It is easy to check if a pattern is approximately matched in a text. So your task is to count the number of all text strings of length m in which the given pattern can be approximately matched, and both of the patterns and texts are binary strings in order not to handle big integers.
Input
The first line of input is a single integer T (1 ≤ T ≤ 666), the number of test cases. Each test case begins with a line of two integers n,m (1 ≤ n,m ≤ 40), denoting the length of pattern string and text string. Then a single line of binary string P follows, which denotes the pattern. Note that there will be at most 15 test cases in which n ≥ 16.
Output
For each test case, output a single line with one integer, representing the answer.
給出了一個“相似”的概念:兩個串最多有一個位置不同稱之為相似,然後給出一個長度為n的串,問有多少個長度為m的串可以取出一個長度為n的子串,與給出串相似,並且說明了給出的是01串。
據說是一類模板題,我是第一次見,這題重新整理了我對ac自動機的印象,ac自動機nb!
由於是01串,而且串長極小(40),因此可以考慮暴力列舉與給出串有一個位置不同的串,建立ac自動機,然後再在這上面dp。
之所以可以這樣做,是利用了字典樹的性質:只要加入字典樹的兩個串有任何一個位置不同,他們的終點一定不同,所以dp過程中只要碰到終態,就可以對結果+1。
選用ac自動機是因為他建成trie圖之後前進(走next)和後退(跳fail)有著極強的統一性,拿來dp非常好寫。實際上用廣義Sam應該也是可以dp的,但是比較難寫。
然後有一個神奇的操作,可以對ac自動機上每一個串的終態對dp數組裡的一個不會用到的地方連邊,在dp過程中,碰到終態的就全部會彙總到這裡。
最後是dp[i][j],i表示第要求串的長度,j是ac自動機的每個狀態,一開始dp[0][root] = 1,把這個1往後推,推到最後就會因為終態的連邊跳到答案收集點。

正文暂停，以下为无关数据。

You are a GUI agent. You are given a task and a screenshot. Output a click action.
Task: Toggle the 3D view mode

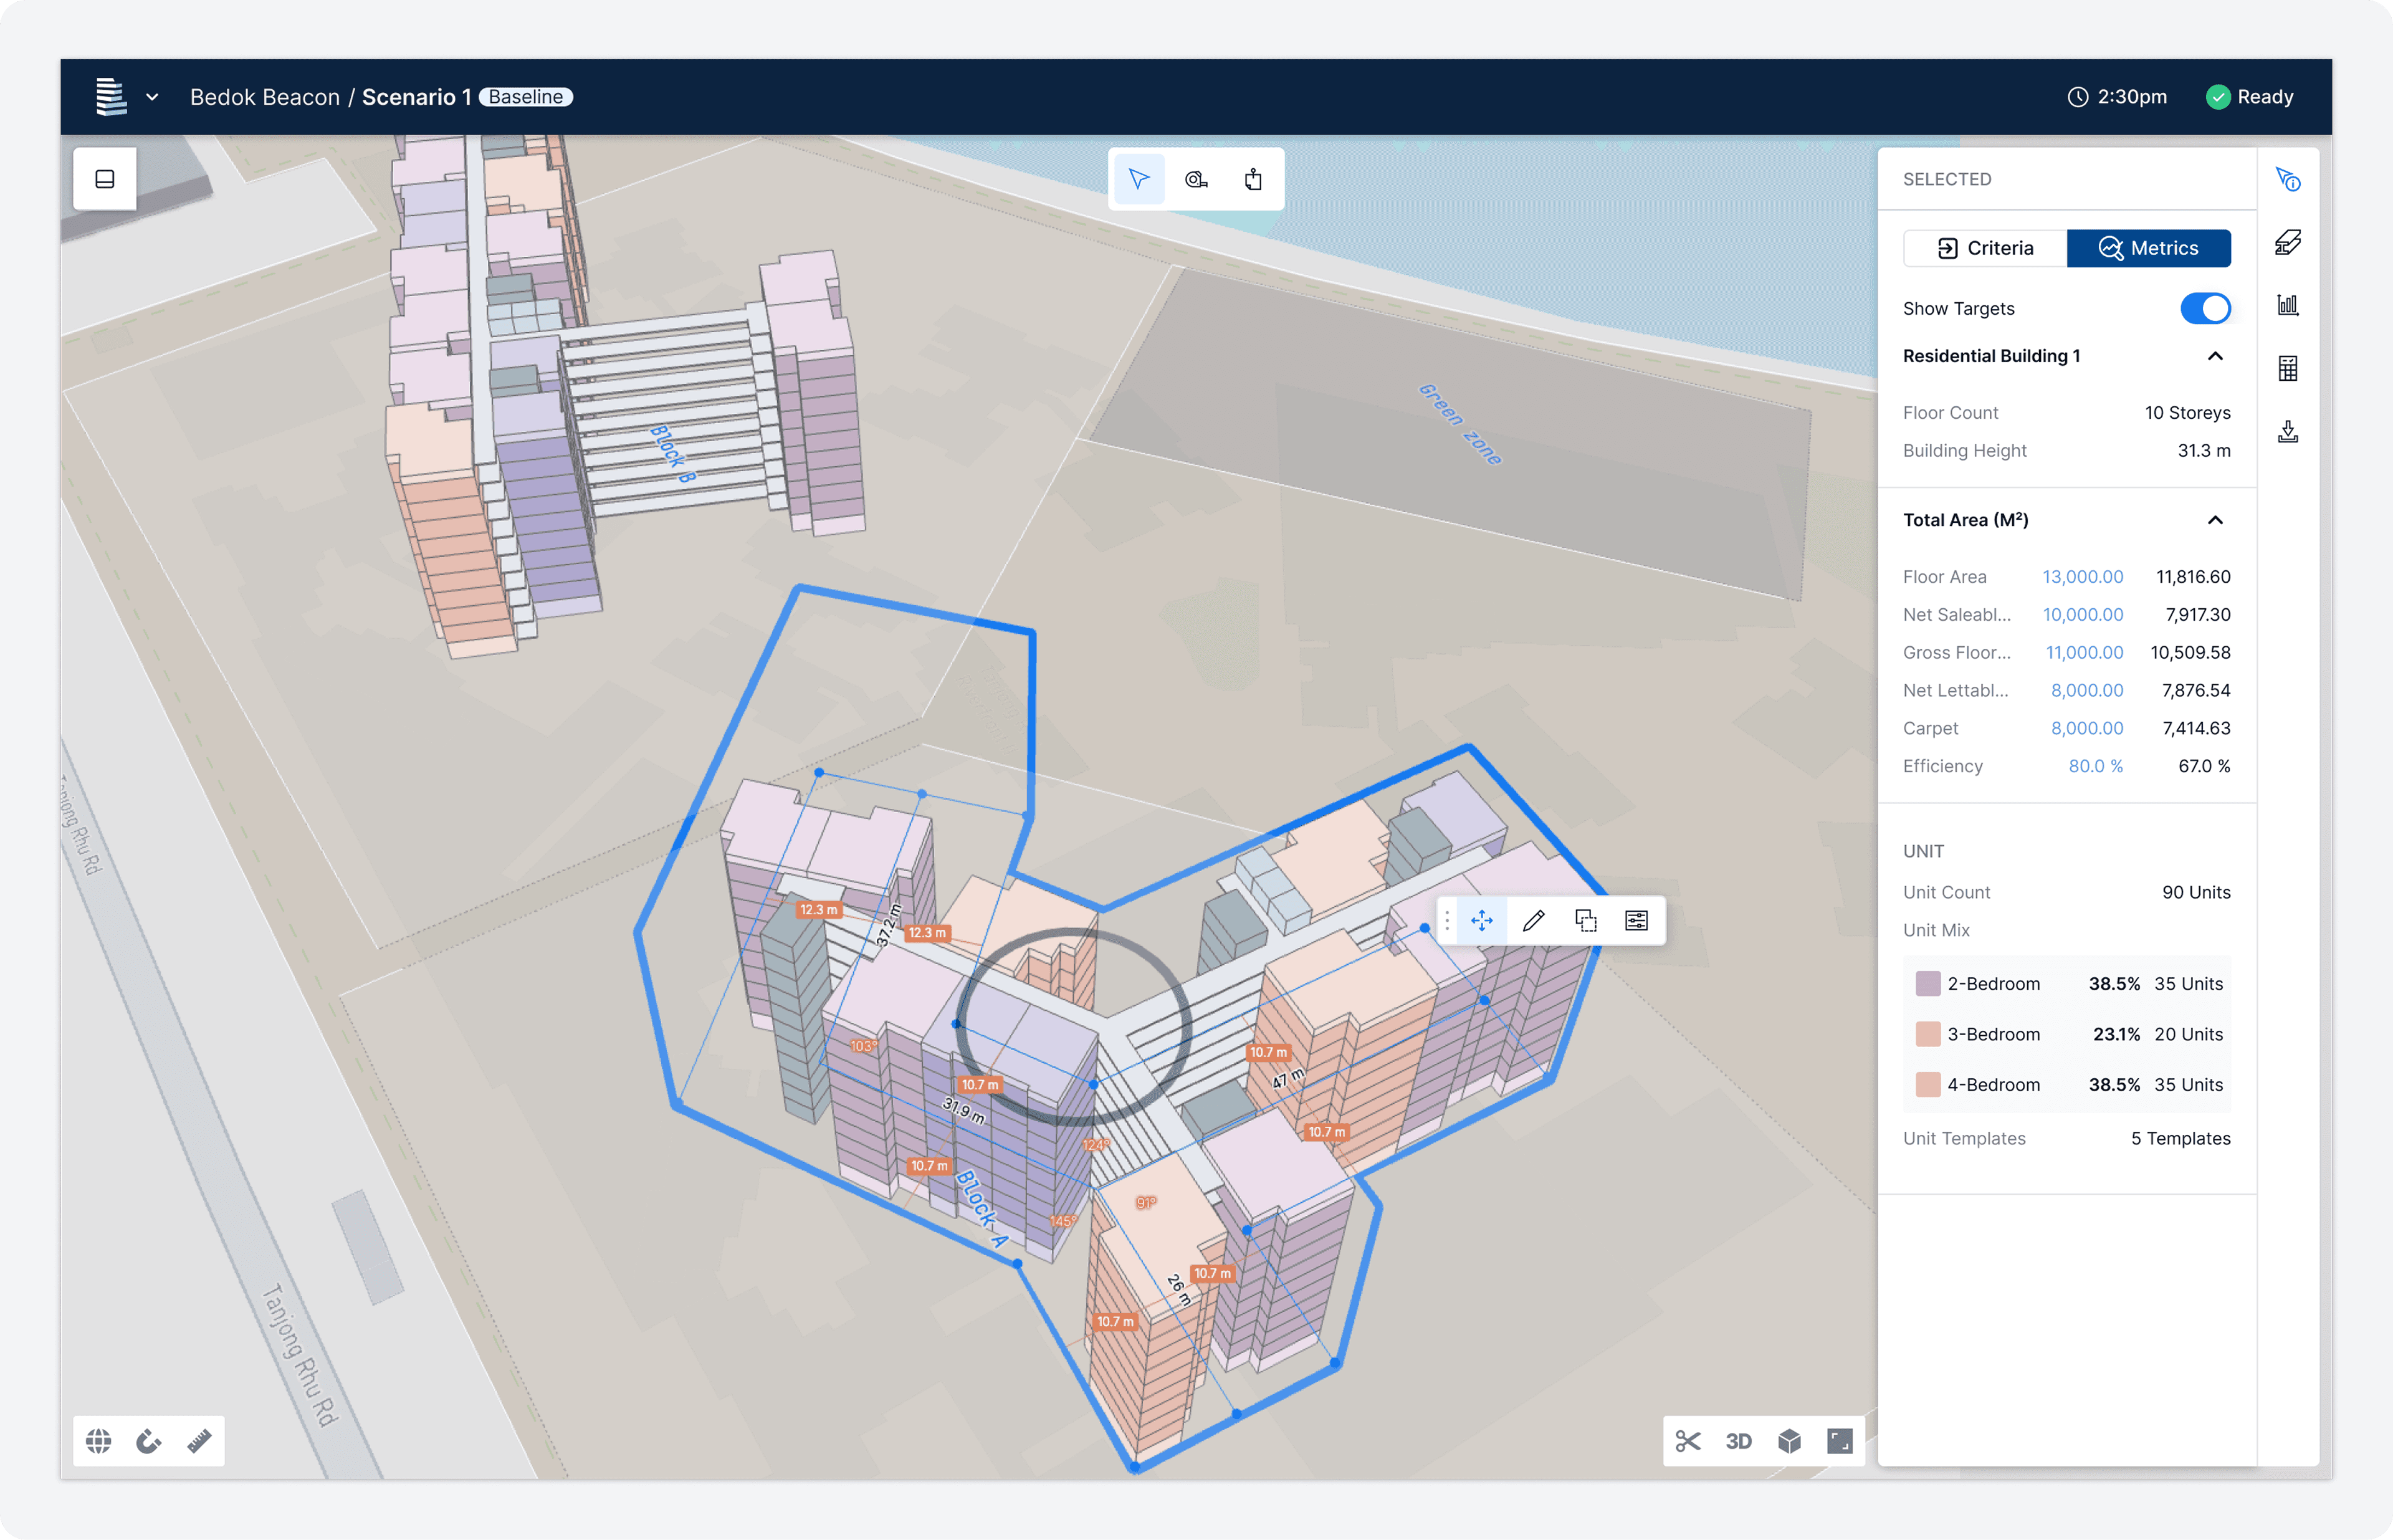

不過這樣搞可能會把自動機的next邊搞出環,在getFail跑bfs時會死迴圈,要判一下。
ac自動機,沒有fail也能跑的自動機.jpg
#include<bits/stdc++.h>
using namespace std;
typedef long long ll;
const int maxn = 50005;
int t, n, m;
char s[maxn];
struct AC_Automaton {
int next[maxn][2];
int fail[maxn];
ll dp[41][2005];
int sz, root;
int newNode() {
for(int i = 0; i < 2; i++) {
next[sz][i] = -1;
}
fail[sz] = -1;
return sz++;
}
void init() {
sz = 1;
memset(dp, 0, sizeof(dp));
root = newNode();
next[0][0] = next[0][1] = 0;
}
void add() {
int p = root, c;
for(int i = 0, len = strlen(s); i < len; i++) {
c = s[i] - '0';
if(i == len - 1) {
next[p][c] = 0;
return;
}
if(next[p][c] == -1) {
next[p][c] = newNode();
}
p = next[p][c];
}
}
void getFail() {
queue<int> q;
fail[root] = root;
for(int i = 0; i < 2; i++) {
if(~next[root][i]) {
fail[next[root][i]] = root;
q.push(next[root][i]);
} else {
next[root][i] = root;
}
}
while(!q.empty()) {
int p = q.front();
q.pop();
for(int i = 0; i < 2; i++) {
if(~next[p][i]) {
fail[next[p][i]] = next[fail[p]][i];
if(next[p][i]) {
q.push(next[p][i]);
}
} else {
next[p][i] = next[fail[p]][i];
}
}
}
}
void build() {
init();
add();
char xorer = '0' ^ '1';
for(int i = 0; s[i]; i++) {
s[i] ^= xorer;
add();
s[i] ^= xorer;
}
getFail();
}
void solve() {
build();
ll ans = 0;
dp[0][root] = 1;
for(int i = 0; i < m; i++) {
for(int j = 0; j < sz; j++) {
dp[i + 1][next[j][0]] += dp[i][j];
dp[i + 1][next[j][1]] += dp[i][j];
}
}
printf("%lld\n", dp[m][0]);
}
} ac;
int main() {
scanf("%d", &t);
while(t--) {
scanf("%d%d%s", &n, &m, s);
ac.solve();
}
return 0;
}